United India Insurance Co. Ltd. v. Vechata Bhuniya Rathwa (Minor)
2018-10-30
MOHINDER PAL
body2018
DigiLaw.ai
JUDGMENT : MOHINDER PAL, J. All these matters are taken up together having common question regarding liability of the Insurance Company when gratuitous passengers are travelling in goods carriage vehicles dies or sustains injuries in an accident. 2. Earlier, Mr. P.K. Handa, learned Counsel has been appearing on behalf of the respondents, however, he is stated to have expired. Ms. Sunita S. Chaturvedi learned Counsel has put in appearance on behalf of respondents in First Appeal No. 1622 of 2001 and First Appeal No. 1628 of 2001. The arguments on behalf of respondents in all the cases will be similar. In order to avoid other petitions go unrepresented, Ms. Sunita S. Chaturvedi learned Counsel is appointed as Amicus Curiae to appear on behalf of all respondents in this group of appeals. 3. These appeals have been preferred against the award passed by the Motor Accident Claims Tribunal (Main) Vadodara on 16-9-2000 in M.A.C. Petition Nos. 719 of 1989 along with allied petitions, wherein, appellant-Insurance Company has been jointly and severally held liable to pay the compensation on account of death and injuries sustained in an accident which took place on 20-5-1989 at about 5-45 a.m. in between Bhumaswada and Bediya Road, Near Rumadiya Village. In this accident, six persons died, while others sustained serious injuries. 4. The Tribunal recorded the finding in separate claim petitions and finally concluded that provisions of Sec. 147 of the New Act will be applicable, and accordingly, held Insurance Company liable to indemnify and ultimately to pay the compensation to the claimants. Aggrieved from this decision, the present appeals have been preferred by the Insurance Company. 5. Mr. Vibhuti Nanavati learned Counsel appearing on behalf of the appellant-Insurance Company has contended that the findings of the Tribunal by holding that new provisions of Sec. 147 of the M.V. Act will be applicable in this case are erroneous, as the accident in question has taken place on 20-5-1989, when M.V. Act of 1939 was applicable, whereas, the new Act came into force on 1-7-1989. As the accident has taken place on 20-5-1989, the old Act will be applicable in this case. He has further raised arguments regarding liability of the Insurance Company.

Word and element pointing entries
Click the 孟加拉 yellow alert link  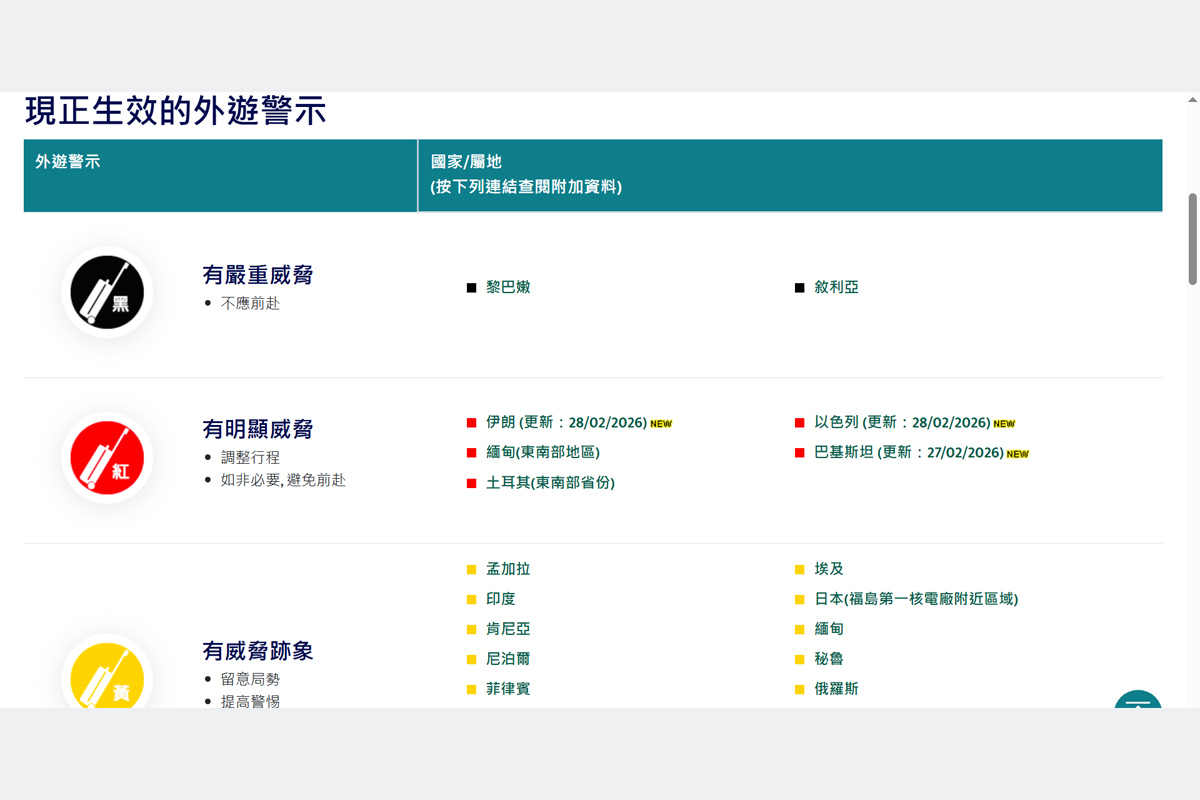[x=508, y=569]
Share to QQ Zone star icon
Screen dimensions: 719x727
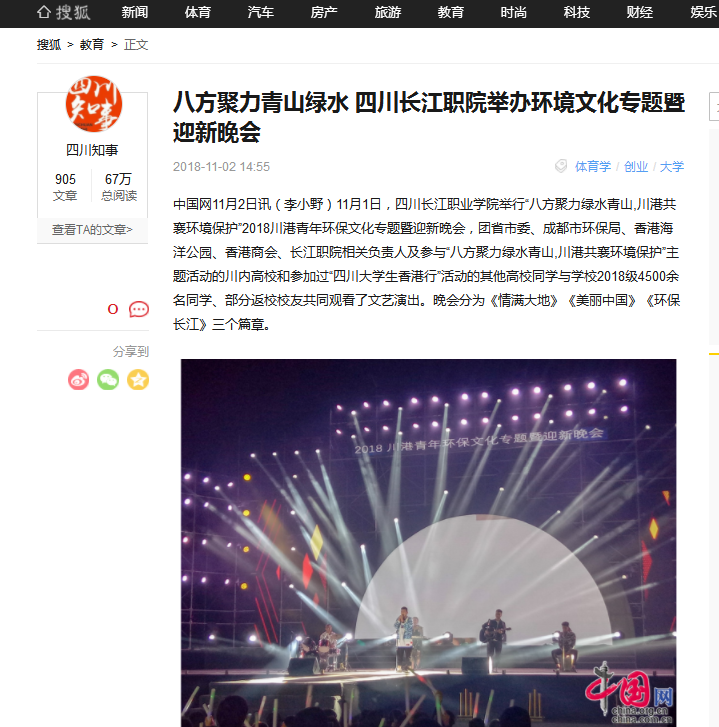coord(138,380)
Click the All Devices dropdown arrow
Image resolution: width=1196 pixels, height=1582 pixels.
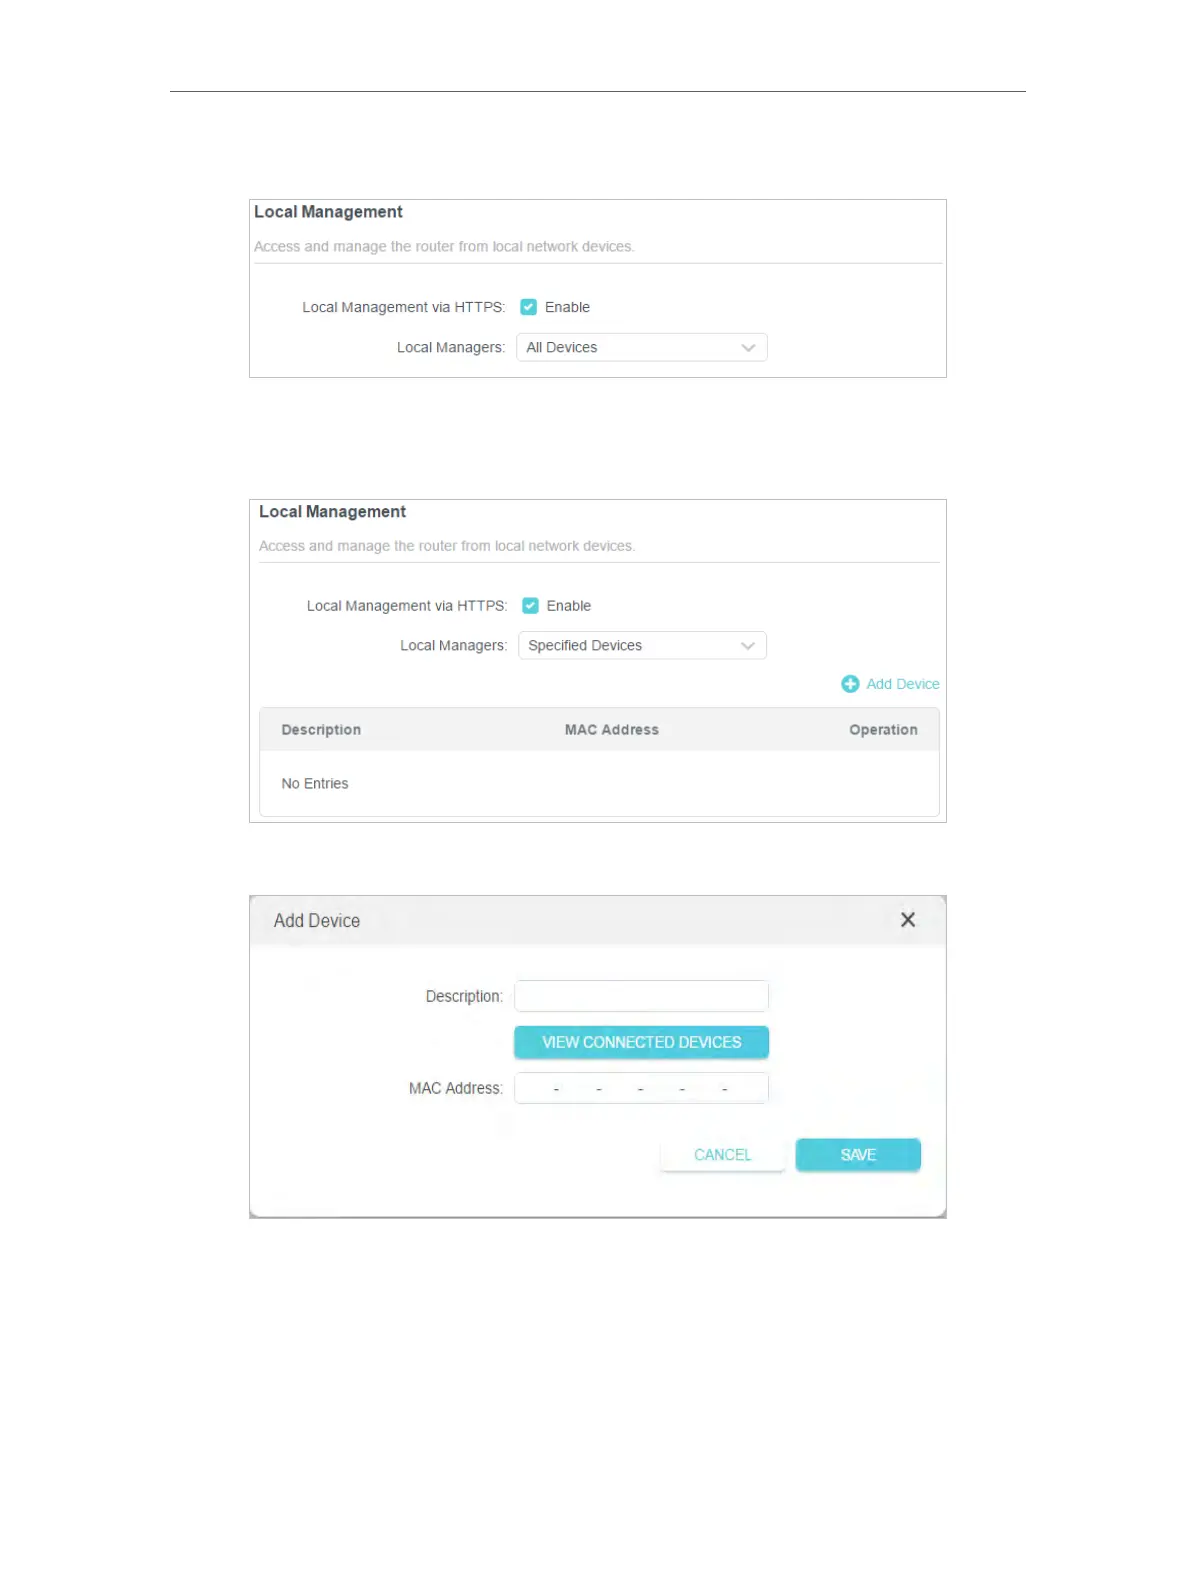[x=748, y=348]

▸ YOUR TASK
Using the judgment, answer these:
1. On what date did the accident take place?
2. Who was appointed Amicus Curiae for the respondents?
3. On what date did the new Act come into force?
This listing was drawn from a separate source and has no connection to the judgment.

▸ WRITTEN REPLY
1. 20-5-1989
2. Ms. Sunita S. Chaturvedi
3. 1-7-1989